Fontaine stands up. “My client pleads not guilty, Your Honour.”

The Council of Beasts run their murder trials quite differently from the human ones. For our kind, violent crimes are commonplace and so there’s less formality. Some of it comes from the Old Laws, where a beast was tried and their sentence passed within minutes. Executions were done on the spot, with little fanfare.

In these modern times, we need to convince the humans we are not monsters, so they’ve added extra processes for show. The victims always go first with their lawyers, calling forth their witnesses to be questioned.

So as the next two hours pass, the tides inside of me become a tsunami as I watch Mace and his lawyer dismantle Lia’s reputation piece by piece.

They call up Beak, who gives them only the information Mace has instructed him to give. Which is to say, nothing about Aurelia being there to do a healing for the beast in Halfeather’s dungeon. The dungeon is not mentioned at all and Beak speaks of the day Aurelia got married to Halfeather. I was there for that, in astral form, so I know he’s telling the truth about those parts.

Next, members of Aurelia’s family are interviewed. Her Aunt Charlotte, a reedy woman with Marilyn Monroe blond curls and crimson lipstick that I dislike instantly. She has an aura of needy pink and orange tinged with the dishonour of black.

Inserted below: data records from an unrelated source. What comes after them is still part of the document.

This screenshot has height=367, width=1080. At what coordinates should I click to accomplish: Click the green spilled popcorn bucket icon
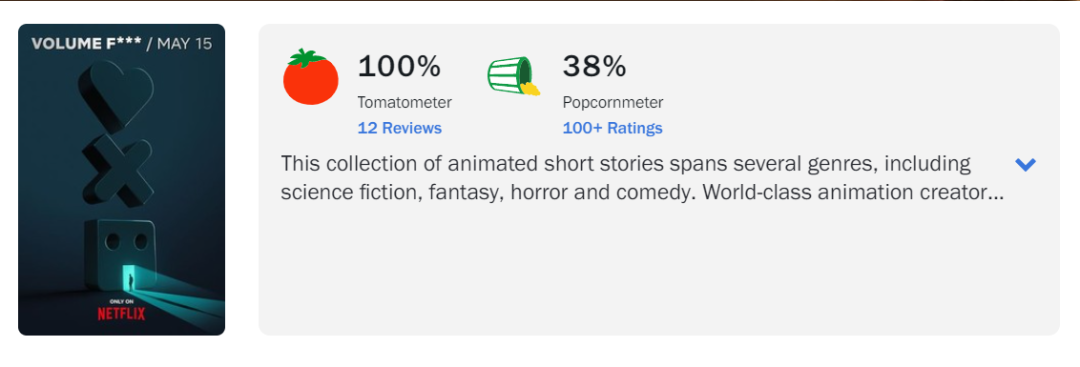[513, 75]
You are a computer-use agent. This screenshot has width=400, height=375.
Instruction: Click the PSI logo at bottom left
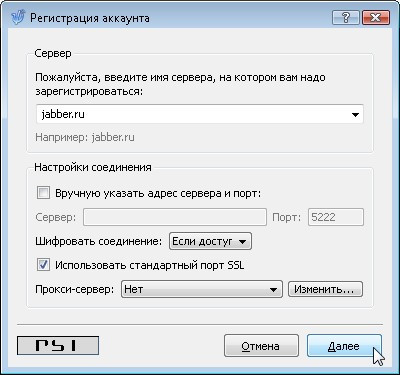[x=58, y=345]
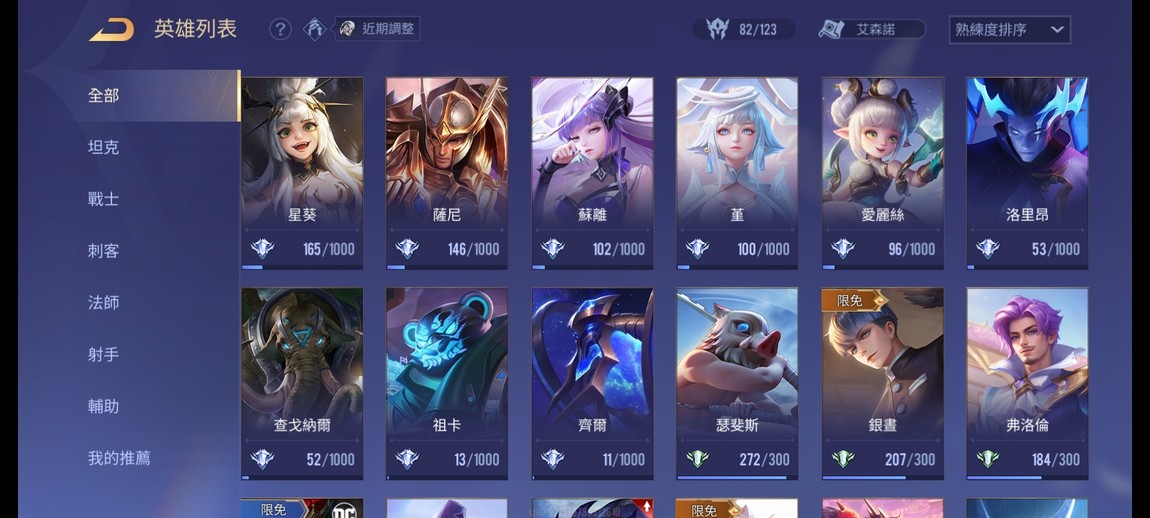Go to 我的推薦 tab

tap(119, 459)
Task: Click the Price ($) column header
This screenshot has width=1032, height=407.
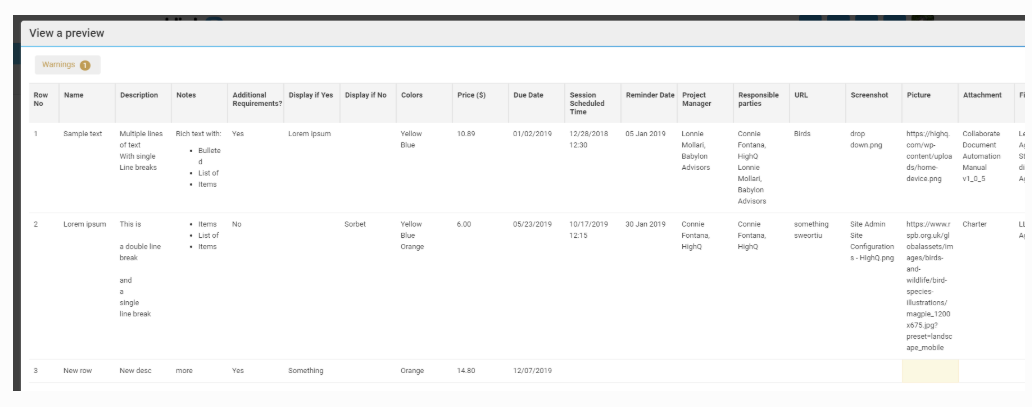Action: coord(471,96)
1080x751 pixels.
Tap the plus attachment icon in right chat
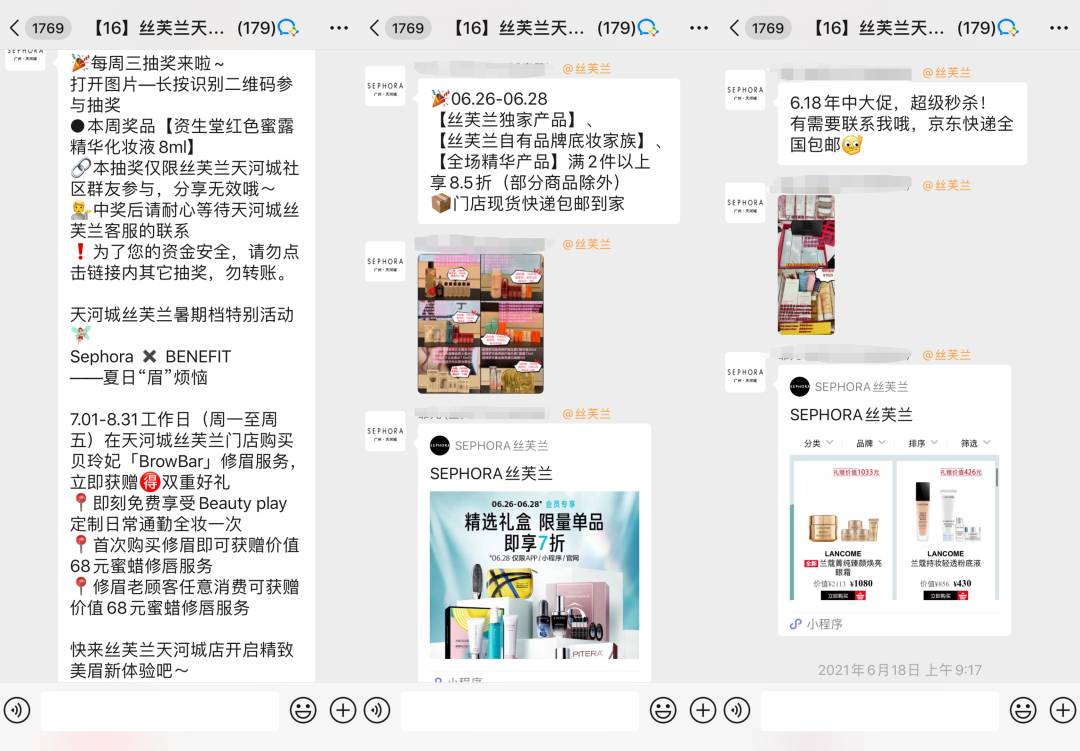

“Why did you take Aurelia in, Mrs Naga?” the lawyer asks. Charlotte Naga is regina to two snakes, therefore they take her name.

“She was a troubled girl,” Charlotte says. “Mace thought a woman could get through to her and make her stable.”

“Did it work?”

“No, she only got worse.”

“In what way?”

“Going out all night and coming back at all hours smelling of cigarettes and… men. Humans and animalia both.”

I glance at Aurelia and see her ashen and trembling. Henry is frantically rubbing himself against her cheek to try and get her to calm down. Even without the black and grey smoke I see coiling around Charlotte, I know she’s lying through her teeth about these things. I’ve never smelled another man except Mace, her Uncle Ben and Beak on Aurelia, so I know she’s not been with a male for a year at least. An animus always knows that about his regina.

Mace is called up and I, along with the rest of the court, hang onto his every word.

“She was always spending so much,” Mace drones. “It was always cash, and we found pills and joints in her room. So eventually, I restricted her money.”

“I have here the evidence of said transactions.” Khaliso Naga holds up a stack of banking statements. “Miss Aquinas spent more than twenty grand in one month?”

“Correct,” Mace says smoothly.

Lyle’s typically stoic face becomes colder and colder as those of us who have observed Lia see what’s happening.

Mace is a man with an agenda. Even with his strong psychic shields, I can see the darkness coiling around him the same as I did that first day I met with him outside Halfeather’s burning mansion. I can see the shadow of his snake, which sits ready to strike at all times. It turns its hooded head, sees me and hisses threateningly. With defences like that, a beast has a lot to hide.

Of course he does, if he’s tracked down his daughter’s mates to help execute her.